THE REQUEST:
Please rewrite everything in the listing from the line containing "This screenshot has width=1005, height=471." down to the line containing "coord(272,66)", replacing "address bar" with "URL field" and leaving all else unchanged.

## start THE DATA

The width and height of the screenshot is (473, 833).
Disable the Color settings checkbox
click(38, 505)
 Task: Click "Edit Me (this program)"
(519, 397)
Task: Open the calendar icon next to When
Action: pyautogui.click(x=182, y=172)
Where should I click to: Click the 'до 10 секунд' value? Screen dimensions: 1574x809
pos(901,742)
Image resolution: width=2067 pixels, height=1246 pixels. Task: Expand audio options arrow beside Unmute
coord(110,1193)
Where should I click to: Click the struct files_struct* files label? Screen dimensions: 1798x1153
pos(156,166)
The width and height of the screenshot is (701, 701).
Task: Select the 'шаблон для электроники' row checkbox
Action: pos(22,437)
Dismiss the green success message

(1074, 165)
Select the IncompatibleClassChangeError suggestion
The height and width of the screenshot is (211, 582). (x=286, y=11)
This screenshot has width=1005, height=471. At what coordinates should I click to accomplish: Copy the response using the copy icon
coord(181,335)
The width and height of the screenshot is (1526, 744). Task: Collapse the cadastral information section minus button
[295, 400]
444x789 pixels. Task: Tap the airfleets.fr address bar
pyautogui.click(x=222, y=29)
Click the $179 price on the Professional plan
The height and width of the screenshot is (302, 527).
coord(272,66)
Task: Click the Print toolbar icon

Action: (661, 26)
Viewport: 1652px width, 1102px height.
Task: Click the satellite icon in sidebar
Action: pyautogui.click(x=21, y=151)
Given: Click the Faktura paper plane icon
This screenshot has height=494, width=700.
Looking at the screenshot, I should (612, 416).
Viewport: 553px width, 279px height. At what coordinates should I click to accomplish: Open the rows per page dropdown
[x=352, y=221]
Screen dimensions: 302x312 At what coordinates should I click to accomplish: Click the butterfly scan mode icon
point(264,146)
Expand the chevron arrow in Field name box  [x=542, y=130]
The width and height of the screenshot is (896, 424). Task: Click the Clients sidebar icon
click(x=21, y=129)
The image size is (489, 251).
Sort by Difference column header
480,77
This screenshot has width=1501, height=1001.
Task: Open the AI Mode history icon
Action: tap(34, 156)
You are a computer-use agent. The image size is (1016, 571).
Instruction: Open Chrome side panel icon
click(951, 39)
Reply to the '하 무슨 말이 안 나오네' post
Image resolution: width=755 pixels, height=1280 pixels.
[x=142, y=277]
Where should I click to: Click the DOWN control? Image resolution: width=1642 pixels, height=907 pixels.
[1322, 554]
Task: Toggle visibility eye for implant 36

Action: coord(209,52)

## end THE DATA

THE RESULT:
This screenshot has width=1005, height=471. At what coordinates should I click to accomplish: Copy the response using the copy icon
coord(181,335)
The width and height of the screenshot is (1526, 744). Task: Collapse the cadastral information section minus button
[295, 400]
444x789 pixels. Task: Tap the airfleets.fr URL field
pyautogui.click(x=222, y=29)
Click the $179 price on the Professional plan
The height and width of the screenshot is (302, 527).
coord(272,66)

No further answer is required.